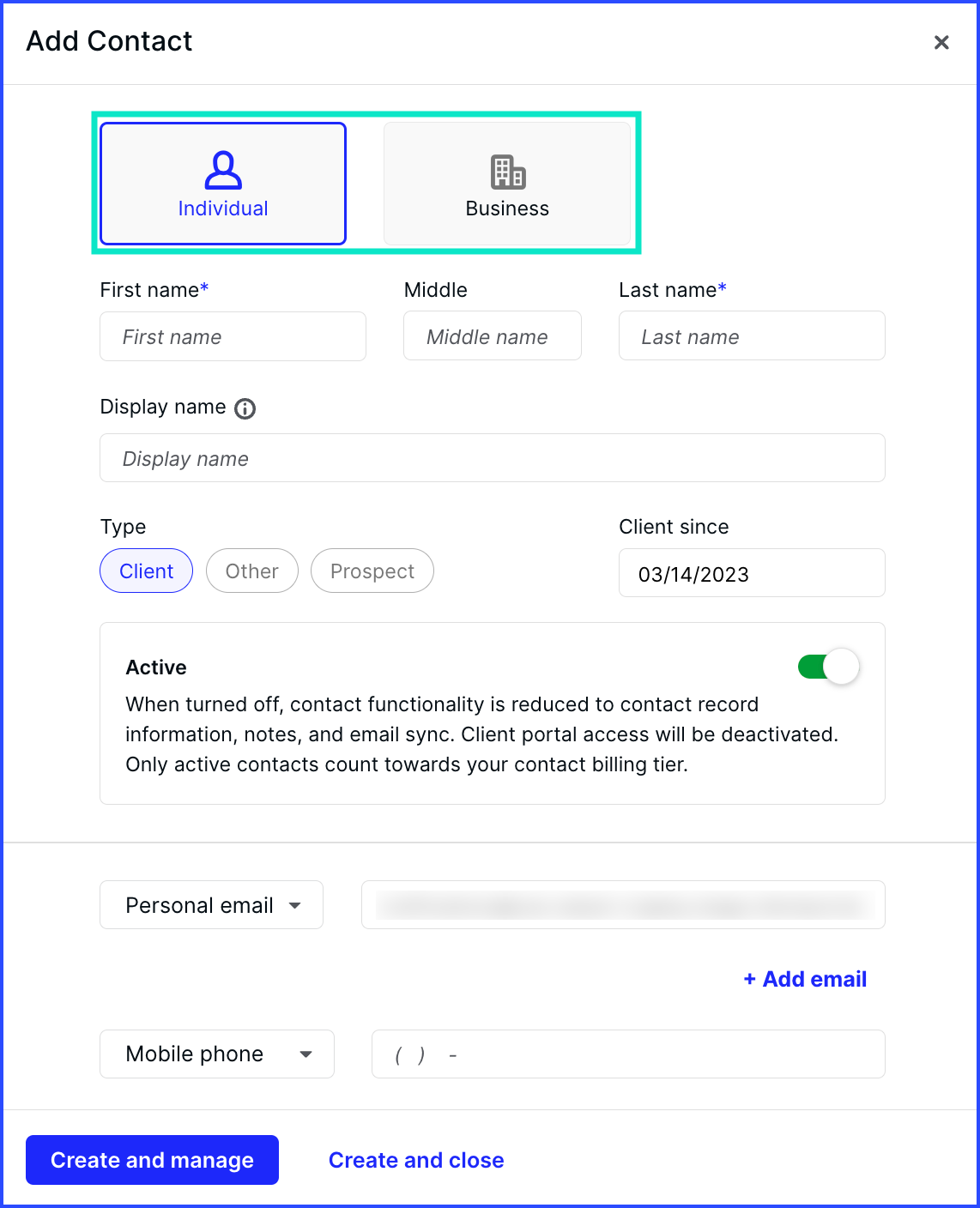This screenshot has height=1208, width=980.
Task: Switch to the Business contact tab
Action: pyautogui.click(x=507, y=184)
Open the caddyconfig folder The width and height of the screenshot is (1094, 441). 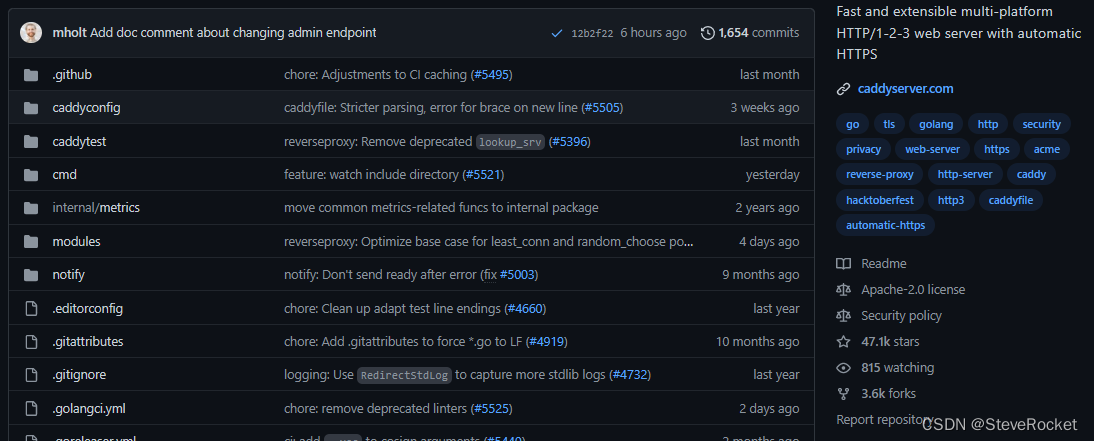point(87,108)
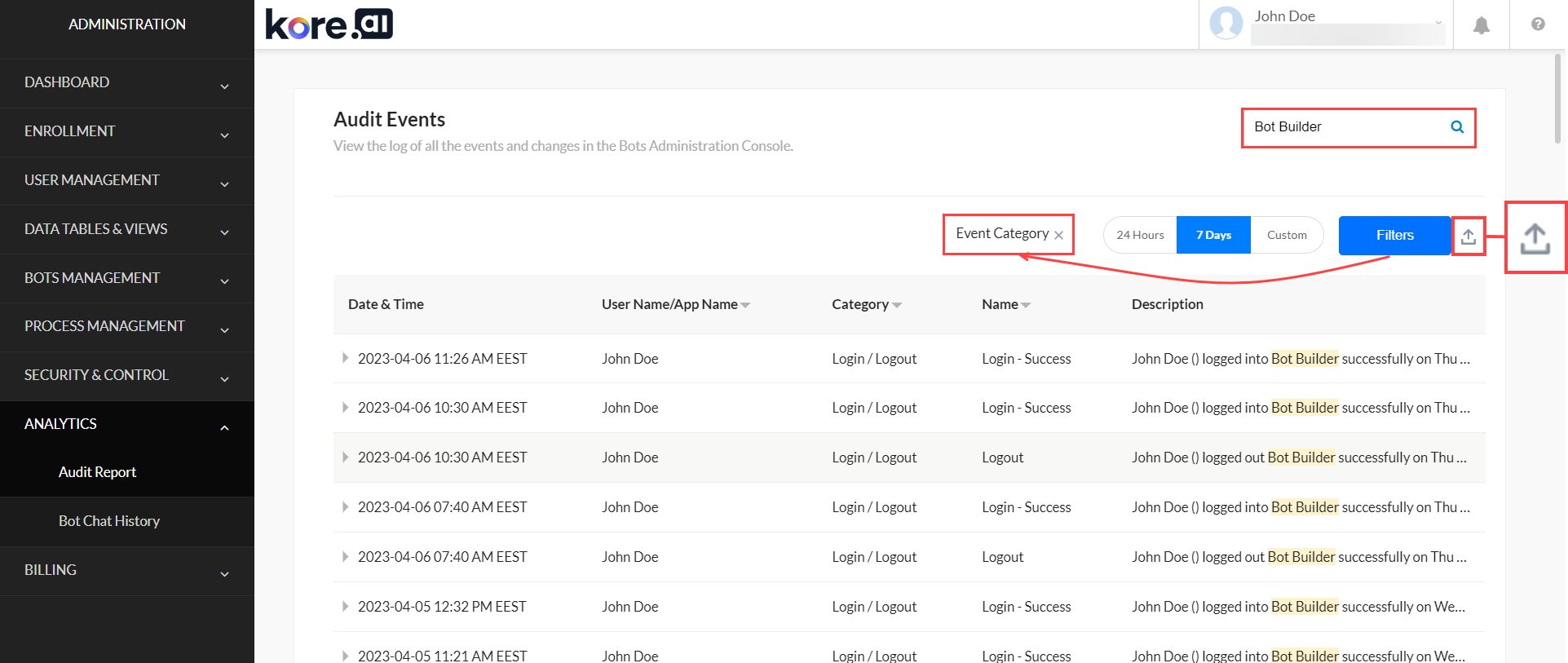Screen dimensions: 1568x663
Task: Open the help question mark icon
Action: [x=1537, y=24]
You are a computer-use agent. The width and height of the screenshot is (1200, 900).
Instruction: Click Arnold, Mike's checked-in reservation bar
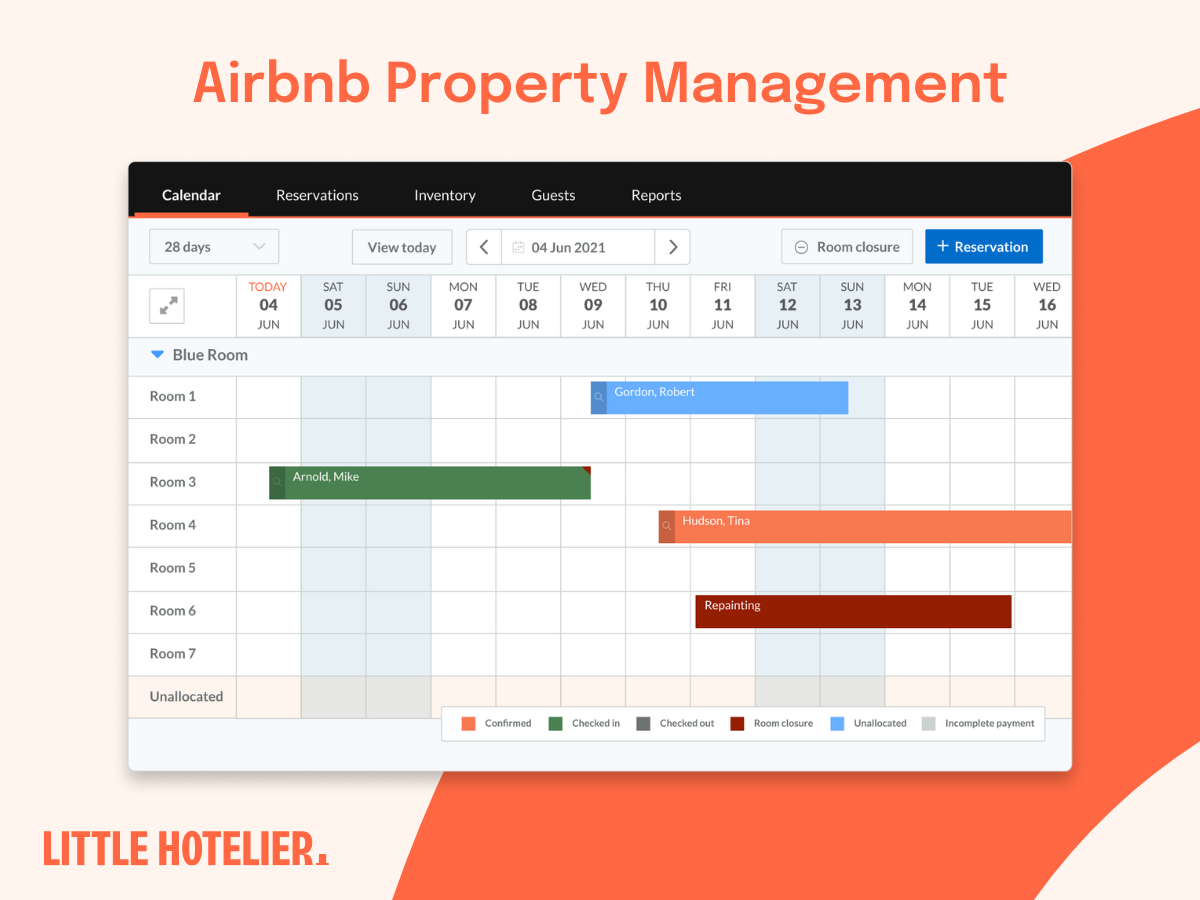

▬▬▬

→ **Action item**
Reproduce only the lines from the line with "You are a computer-use" to the end of the entries. Keep both ends, copy them exactly, and omit every picture.

→ **Your solution**
You are a computer-use agent. The width and height of the screenshot is (1200, 900).
Instruction: Click Arnold, Mike's checked-in reservation bar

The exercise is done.